─── THE RECORDS ───

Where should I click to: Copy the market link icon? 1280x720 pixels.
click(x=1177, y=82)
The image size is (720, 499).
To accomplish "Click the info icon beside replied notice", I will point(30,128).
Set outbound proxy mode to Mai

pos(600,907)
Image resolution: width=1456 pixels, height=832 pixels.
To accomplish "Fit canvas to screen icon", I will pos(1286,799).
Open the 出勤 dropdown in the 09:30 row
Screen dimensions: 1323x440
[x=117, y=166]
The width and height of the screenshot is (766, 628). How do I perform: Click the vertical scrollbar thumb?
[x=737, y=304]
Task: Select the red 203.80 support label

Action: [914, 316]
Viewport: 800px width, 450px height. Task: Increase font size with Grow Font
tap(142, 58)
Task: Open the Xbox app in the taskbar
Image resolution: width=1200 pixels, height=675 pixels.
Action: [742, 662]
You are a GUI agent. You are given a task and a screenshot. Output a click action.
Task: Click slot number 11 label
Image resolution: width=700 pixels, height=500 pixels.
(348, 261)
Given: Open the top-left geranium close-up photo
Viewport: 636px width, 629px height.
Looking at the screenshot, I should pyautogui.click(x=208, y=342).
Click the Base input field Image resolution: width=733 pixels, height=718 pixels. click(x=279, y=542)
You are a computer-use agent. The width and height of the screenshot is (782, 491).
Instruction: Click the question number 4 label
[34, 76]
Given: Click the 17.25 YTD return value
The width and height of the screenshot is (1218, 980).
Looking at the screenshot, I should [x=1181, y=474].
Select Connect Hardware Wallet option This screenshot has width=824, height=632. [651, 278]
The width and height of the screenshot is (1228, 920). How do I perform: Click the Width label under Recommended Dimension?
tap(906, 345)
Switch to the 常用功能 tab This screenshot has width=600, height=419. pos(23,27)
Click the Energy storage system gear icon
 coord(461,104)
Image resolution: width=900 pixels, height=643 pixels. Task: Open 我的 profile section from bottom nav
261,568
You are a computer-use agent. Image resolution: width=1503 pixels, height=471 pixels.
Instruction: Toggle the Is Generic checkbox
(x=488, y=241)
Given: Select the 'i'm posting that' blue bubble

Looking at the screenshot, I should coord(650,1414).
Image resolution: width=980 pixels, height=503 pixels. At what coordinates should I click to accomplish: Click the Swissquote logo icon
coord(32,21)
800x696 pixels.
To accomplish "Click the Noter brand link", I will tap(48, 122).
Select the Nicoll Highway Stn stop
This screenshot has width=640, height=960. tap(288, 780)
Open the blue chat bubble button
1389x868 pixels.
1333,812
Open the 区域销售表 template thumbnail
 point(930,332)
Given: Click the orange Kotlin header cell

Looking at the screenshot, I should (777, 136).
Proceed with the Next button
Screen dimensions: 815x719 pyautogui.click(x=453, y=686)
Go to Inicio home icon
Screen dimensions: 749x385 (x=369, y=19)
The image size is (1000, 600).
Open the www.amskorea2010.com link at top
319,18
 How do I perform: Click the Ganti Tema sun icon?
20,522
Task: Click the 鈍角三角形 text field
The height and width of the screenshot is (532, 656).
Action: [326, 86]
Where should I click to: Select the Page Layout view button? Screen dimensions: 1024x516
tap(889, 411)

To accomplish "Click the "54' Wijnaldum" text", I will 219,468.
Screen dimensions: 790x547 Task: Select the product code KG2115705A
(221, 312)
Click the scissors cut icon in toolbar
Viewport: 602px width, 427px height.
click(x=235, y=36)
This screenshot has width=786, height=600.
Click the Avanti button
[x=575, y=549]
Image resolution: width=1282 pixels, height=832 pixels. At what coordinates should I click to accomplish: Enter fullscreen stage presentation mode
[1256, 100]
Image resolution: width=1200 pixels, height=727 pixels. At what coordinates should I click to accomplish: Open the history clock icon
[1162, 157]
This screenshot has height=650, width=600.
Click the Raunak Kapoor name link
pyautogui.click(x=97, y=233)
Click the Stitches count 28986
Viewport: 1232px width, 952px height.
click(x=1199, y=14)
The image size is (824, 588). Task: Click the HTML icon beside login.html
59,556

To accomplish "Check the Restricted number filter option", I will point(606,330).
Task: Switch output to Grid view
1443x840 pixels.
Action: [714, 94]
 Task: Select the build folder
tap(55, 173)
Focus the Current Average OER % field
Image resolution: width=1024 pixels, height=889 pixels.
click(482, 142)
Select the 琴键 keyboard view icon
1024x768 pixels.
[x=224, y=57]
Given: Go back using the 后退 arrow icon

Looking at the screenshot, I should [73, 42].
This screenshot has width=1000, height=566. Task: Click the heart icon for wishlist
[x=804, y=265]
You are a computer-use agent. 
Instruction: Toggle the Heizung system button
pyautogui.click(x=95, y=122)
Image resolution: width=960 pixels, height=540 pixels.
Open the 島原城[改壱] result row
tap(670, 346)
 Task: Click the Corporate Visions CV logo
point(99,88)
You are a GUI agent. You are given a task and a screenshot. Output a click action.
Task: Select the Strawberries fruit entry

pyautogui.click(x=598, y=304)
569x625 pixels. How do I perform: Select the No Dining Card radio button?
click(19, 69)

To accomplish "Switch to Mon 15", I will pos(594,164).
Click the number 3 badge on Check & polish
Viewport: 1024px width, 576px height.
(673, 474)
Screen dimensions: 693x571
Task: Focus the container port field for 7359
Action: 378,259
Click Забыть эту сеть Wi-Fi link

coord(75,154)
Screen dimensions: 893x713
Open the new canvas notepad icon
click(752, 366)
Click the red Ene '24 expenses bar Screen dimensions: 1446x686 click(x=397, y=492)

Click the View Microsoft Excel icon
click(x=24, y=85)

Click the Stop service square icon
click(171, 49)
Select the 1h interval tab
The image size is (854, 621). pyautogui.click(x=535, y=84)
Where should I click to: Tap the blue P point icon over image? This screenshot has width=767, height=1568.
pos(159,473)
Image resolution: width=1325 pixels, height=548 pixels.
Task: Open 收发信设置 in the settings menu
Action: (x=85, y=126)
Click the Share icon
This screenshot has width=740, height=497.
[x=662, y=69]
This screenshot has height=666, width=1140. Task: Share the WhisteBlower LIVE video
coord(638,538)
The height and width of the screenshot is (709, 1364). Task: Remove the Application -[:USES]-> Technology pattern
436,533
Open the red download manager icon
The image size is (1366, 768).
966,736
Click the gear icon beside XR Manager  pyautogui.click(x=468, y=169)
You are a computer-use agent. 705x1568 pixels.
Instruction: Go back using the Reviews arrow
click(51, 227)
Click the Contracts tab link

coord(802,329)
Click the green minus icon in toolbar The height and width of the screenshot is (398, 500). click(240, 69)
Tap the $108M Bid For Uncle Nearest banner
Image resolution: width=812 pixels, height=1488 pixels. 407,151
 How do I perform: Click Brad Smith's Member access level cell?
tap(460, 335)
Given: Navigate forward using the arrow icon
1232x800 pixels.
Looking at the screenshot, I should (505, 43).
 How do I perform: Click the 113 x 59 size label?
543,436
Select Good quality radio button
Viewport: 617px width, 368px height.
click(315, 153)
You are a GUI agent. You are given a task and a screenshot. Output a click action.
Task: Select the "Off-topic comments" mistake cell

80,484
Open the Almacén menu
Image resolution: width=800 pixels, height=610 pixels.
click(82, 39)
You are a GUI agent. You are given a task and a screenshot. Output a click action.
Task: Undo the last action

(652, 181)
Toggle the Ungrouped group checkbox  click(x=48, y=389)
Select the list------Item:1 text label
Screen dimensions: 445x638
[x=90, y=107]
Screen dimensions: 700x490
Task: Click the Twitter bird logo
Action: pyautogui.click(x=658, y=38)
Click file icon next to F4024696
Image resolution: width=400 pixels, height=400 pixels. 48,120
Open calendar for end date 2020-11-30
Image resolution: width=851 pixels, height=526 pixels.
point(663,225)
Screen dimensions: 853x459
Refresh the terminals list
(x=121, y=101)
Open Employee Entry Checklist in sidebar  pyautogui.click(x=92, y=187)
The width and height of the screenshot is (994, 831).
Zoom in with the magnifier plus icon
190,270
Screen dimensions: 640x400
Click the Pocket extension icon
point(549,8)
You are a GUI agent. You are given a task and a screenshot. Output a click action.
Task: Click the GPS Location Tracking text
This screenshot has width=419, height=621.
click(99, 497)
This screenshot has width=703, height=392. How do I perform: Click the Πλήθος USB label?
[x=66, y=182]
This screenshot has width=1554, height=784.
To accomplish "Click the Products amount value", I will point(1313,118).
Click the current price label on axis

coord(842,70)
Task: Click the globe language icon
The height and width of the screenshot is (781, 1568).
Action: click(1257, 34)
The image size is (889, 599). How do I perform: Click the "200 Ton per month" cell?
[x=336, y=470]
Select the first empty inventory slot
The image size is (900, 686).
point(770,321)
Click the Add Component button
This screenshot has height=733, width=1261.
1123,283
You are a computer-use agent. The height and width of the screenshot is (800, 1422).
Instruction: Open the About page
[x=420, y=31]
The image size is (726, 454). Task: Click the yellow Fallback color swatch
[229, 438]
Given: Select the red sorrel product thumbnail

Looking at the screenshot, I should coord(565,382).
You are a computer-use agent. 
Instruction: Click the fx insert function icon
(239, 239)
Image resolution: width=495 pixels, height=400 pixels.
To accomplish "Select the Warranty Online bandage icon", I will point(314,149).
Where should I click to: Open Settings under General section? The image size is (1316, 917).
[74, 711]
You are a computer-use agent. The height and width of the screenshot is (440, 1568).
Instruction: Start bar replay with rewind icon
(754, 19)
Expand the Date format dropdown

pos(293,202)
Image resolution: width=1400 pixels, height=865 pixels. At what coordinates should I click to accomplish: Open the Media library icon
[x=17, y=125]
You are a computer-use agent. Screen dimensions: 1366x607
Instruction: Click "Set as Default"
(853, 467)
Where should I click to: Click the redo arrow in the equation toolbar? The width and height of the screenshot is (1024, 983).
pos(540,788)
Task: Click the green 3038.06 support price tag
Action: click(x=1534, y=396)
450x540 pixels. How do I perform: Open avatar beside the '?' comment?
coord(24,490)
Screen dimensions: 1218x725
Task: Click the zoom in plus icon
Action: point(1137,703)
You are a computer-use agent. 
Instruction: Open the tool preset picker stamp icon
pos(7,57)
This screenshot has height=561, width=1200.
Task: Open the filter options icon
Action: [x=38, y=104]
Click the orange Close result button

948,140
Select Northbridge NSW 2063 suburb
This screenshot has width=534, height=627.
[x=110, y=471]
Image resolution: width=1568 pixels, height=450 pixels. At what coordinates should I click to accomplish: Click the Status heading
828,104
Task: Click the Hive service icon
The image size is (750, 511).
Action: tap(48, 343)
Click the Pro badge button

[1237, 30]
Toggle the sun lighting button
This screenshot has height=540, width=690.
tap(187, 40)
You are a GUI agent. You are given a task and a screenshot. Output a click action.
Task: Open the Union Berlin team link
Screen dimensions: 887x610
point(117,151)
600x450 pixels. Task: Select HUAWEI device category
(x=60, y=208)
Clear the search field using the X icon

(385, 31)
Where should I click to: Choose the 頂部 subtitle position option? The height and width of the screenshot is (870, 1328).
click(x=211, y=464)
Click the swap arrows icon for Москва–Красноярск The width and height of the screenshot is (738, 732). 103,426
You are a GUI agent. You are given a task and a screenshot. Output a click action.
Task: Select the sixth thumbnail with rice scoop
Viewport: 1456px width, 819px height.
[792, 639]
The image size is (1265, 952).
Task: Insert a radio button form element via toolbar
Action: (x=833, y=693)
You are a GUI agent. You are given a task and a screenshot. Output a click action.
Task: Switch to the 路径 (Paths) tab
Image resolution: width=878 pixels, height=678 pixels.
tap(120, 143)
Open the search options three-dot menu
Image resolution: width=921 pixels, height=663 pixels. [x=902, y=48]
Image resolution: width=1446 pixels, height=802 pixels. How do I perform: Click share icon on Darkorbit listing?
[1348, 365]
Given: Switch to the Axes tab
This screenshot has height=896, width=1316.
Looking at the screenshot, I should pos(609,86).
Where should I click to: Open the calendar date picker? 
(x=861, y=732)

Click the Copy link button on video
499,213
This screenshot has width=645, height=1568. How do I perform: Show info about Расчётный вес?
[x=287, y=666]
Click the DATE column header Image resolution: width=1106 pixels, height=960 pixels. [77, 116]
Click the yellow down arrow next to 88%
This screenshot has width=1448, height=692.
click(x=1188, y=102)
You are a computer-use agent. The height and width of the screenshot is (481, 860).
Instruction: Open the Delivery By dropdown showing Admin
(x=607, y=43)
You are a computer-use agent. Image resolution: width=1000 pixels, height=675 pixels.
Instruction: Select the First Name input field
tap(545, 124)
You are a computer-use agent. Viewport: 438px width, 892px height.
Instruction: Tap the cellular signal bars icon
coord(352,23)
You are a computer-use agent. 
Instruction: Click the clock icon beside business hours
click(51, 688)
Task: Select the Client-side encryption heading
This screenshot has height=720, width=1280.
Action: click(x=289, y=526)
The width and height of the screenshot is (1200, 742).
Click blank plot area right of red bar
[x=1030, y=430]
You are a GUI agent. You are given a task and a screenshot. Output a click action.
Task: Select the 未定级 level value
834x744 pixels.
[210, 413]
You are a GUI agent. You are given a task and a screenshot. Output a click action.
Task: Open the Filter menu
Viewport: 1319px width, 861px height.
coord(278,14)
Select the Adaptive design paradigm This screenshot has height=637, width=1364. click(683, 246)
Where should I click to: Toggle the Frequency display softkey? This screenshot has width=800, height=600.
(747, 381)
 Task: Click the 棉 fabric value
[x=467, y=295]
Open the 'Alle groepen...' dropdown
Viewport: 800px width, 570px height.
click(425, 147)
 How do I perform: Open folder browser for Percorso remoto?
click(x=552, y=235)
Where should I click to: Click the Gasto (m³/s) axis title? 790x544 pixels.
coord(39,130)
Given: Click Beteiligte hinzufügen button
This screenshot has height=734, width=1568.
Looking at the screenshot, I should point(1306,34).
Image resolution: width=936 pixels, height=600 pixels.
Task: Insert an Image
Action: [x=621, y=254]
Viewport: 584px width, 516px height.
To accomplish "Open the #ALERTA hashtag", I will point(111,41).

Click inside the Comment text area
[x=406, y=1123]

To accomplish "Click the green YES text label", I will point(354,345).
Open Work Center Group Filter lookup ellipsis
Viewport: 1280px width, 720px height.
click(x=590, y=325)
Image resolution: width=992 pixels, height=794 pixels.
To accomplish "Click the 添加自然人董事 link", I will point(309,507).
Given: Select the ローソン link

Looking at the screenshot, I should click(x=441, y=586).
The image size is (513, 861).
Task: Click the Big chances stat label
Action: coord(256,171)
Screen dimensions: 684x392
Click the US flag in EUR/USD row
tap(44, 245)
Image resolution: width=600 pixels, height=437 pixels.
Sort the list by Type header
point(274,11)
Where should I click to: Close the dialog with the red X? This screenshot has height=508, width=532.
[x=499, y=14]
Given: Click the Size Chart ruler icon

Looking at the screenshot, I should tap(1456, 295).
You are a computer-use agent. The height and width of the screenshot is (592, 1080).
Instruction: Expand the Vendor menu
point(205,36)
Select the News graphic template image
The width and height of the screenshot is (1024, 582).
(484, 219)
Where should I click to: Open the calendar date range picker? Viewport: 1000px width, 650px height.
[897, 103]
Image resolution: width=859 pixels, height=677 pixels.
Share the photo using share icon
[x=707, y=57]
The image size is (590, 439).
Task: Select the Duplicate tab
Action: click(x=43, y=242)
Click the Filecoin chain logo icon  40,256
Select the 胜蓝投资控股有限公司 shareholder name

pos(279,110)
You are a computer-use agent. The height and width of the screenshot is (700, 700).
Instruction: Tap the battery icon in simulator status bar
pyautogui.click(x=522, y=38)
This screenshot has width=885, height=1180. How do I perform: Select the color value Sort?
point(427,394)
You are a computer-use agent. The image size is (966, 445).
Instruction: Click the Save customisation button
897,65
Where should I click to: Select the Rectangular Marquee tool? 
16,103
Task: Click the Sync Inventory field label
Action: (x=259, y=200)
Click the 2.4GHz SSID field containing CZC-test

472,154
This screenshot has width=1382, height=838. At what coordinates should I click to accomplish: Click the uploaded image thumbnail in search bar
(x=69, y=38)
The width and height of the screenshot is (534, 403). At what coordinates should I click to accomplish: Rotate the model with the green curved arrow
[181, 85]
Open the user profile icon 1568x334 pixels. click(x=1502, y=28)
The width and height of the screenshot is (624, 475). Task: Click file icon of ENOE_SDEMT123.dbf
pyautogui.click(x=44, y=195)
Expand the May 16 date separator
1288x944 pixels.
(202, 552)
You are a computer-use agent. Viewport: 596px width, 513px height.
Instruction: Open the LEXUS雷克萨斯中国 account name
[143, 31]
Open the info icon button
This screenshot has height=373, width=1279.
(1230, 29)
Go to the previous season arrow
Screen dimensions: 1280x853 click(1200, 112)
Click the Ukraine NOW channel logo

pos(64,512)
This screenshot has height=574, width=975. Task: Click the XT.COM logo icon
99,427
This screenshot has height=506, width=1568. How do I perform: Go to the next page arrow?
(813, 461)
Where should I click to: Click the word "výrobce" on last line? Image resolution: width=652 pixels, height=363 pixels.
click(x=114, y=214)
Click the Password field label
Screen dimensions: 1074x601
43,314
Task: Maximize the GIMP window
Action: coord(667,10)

───

YOUR INSTRUCTIONS:
Take the listing above and repeat exactly the lines from the one containing "Viewport: 800px width, 570px height." through the one containing "Given: Click Beteiligte hinzufügen button", both included.

FINAL ANSWER:
Viewport: 800px width, 570px height.
click(425, 147)
 How do I perform: Open folder browser for Percorso remoto?
click(x=552, y=235)
Where should I click to: Click the Gasto (m³/s) axis title? 790x544 pixels.
coord(39,130)
Given: Click Beteiligte hinzufügen button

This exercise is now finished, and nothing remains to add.